Sora de Eclaune said:


> If you'll accept Pokemon Green, since it's the sister game to Red, then the engrish translation is a hoot!
> 
> Preview:
> [yt]7bKI0sg7FlE[/yt]
> ...


If only there was a patch that included that guy's commentary in the audio xD


----------



## Chaosruler (Mar 29, 2012)

http://www.rijon.com/brown/


----------



## Sora de Eclaune (Apr 1, 2012)

Pingouin7 said:


> Sora de Eclaune said:
> 
> 
> > If you'll accept Pokemon Green, since it's the sister game to Red, then the engrish translation is a hoot!
> ...


First you must find a copy of the Japanese ROM.

I have never, in all my time of searching, found anything less than the prepatched Engrish ROM.


----------



## Deleted-236924 (Apr 2, 2012)

Sora de Eclaune said:


> Pingouin7 said:
> 
> 
> > Sora de Eclaune said:
> ...


I can't say "Challenge accepted" because finding a copy of the Japanese rom is _so_ easy that I can't even call that a challenge.


----------



## xwatchmanx (Apr 2, 2012)

I'm interested in this too.
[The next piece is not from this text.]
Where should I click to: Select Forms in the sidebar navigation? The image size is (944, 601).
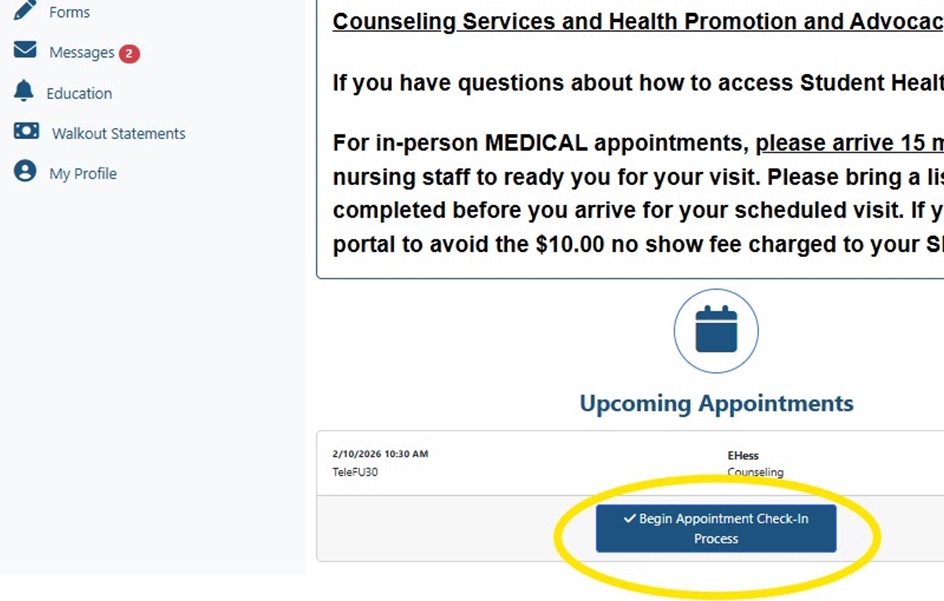[x=68, y=12]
However, does anyone know of a red/blue hack with no changes, except incorporation of all 150 pokemon without trading? For obvious reasons, trading isn't very practical using an emulator. I know there was a similar hack for Yellow called Thunder Yellow, but it had a bunch of other random changes to make the game "easier" (which I didn't want), plus it was a bit unstable. Not to mention I want all the original missingno glitches from red and blue.


----------



## Deleted-236924 (Apr 2, 2012)

xwatchmanx said:


> For obvious reasons, trading isn't very practical using an emulator.
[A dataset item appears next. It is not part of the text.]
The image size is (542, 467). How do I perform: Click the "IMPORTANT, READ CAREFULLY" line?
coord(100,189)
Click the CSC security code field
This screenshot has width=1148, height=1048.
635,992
Your reasons aren't obvious enough.
Elaborate.


----------



## xwatchmanx (Apr 2, 2012)

Pingouin7 said:


> Your reasons aren't obvious enough.
> Elaborate.


Only because you asked so politely.

I have no idea what/if the methods for trading in an emulator are. Simply put, I just don't want to deal with it (talking about emulation via my DS flashcart). Besides, none of my friends regularly play Pokemon anymore (not the older games, anyway).


----------



## Deleted-236924 (Apr 2, 2012)

You were supposed to mention you were using Lameboy, because trading on PC emulators extremely easy.


----------



## xwatchmanx (Apr 2, 2012)

Pingouin7 said:


> You were supposed to mention you were using Lameboy, because trading on PC emulators extremely easy.


Ah, I see.

But either way, that still leaves me with my question. lol. Anyone know of such a hack?


----------



## Deleted-236924 (Apr 2, 2012)

Search for Pokémon Red 151.


----------



## xwatchmanx (Apr 2, 2012)

Pingouin7 said:


> Search for Pokémon Red 151.


Thanks man :-)


----------



## finkmac (Apr 2, 2012)

I cannot believe my eyes… No one has suggested the *BEST * Pokémon Red/Blue hack.
Oh yeah, it's name is…

Pokémon - World Famous Talking Cactus Version


----------



## KazoWAR (Apr 2, 2012)

Sora de Eclaune said:


> Pingouin7 said:
> 
> 
> > Sora de Eclaune said:
> ...



Try searching for Pocket Monsters Green Version


----------



## Chaos Rush (Apr 5, 2012)

Pingouin7 said:


> Unless we create a patch and upload it to FileTrip.


You should link him to that one Blue/Green patch from Skeetendo


----------



## Deleted-236924 (Apr 5, 2012)

Chaos Rush said:


> Pingouin7 said:
> 
> 
> > Unless we create a patch and upload it to FileTrip.
> ...


It's not complete yet, and the complete version had graphical glitches.


----------